Moving on to selfies, its 8-megapixel front shooter pads a slight beautification to its photos even if you turn off its beauty mode. Color balance also varies depending on the lighting condition.

In a way, it delivers how it’s supposed to. If anything, a filter wouldn’t hurt if you want to correct the color balance of the photos. There are built-in presets, but you can never go wrong with Instagram filters!

Is this your BudgetMatch?

There are things to love about the Redmi 10, and there are things that might raise some red flags. Depending on your needs, the Redmi 10 can cover the base and perform decently as expected of an entry-level smartphone. It’s got a sleeker look, a 50-megapixel shooter that you can show off, a 90Hz refresh rate — all at an affordable price tag.

But if you’re asking for it to do more, then you’re way better off choosing something else. For nearly the same price, there’s the POCO M3. For those who need better performance for all-around use, add a few more bucks and you can get the Redmi Note 10 Pro.

On another note, the realme 8 5G is also a good alternative granted you can increase your budget by a tad. It has similar features — a 90Hz refresh rate, same display and panel, same battery, and charging capability. But more importantly, it has 5G connectivity which helps for future-proofing.
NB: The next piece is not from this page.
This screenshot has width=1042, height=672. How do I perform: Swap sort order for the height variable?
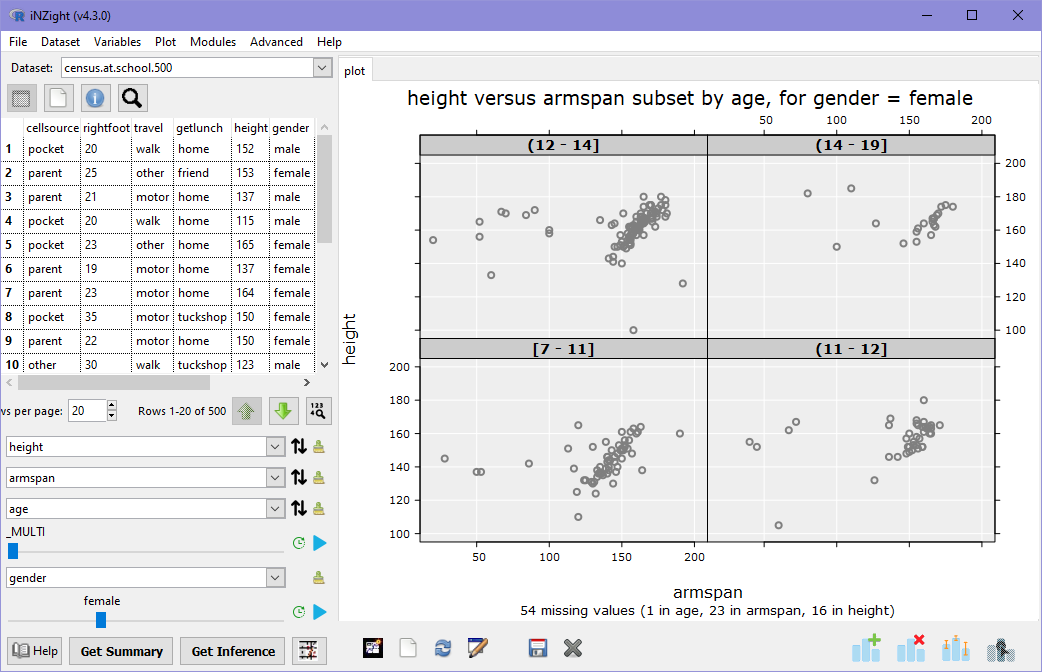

Frankly, the Redmi 9T appears so much better it feels like this one’s a downgrade. The only salvation for the Redmi 10 is that it’s got a better look, smarter features, and it has a 50-megapixel shooter compared to the alternatives mentioned.

If all your needs are covered, then this could be your BudgetMatch. But to most people, the Redmi 10 falls short especially when it comes to that eMMC 5.1 storage — when most smartphones are using UFS already.

The Redmi 10 retails for PhP 7,590 for the 4GB+64GB variant, and PhP 8,590 for the 6GB+128GB variant. It comes in three colors: Carbon Gray, Pebble White, Sea Blue. It’s available for purchase at Xiaomi’s official stores and authorized retailers.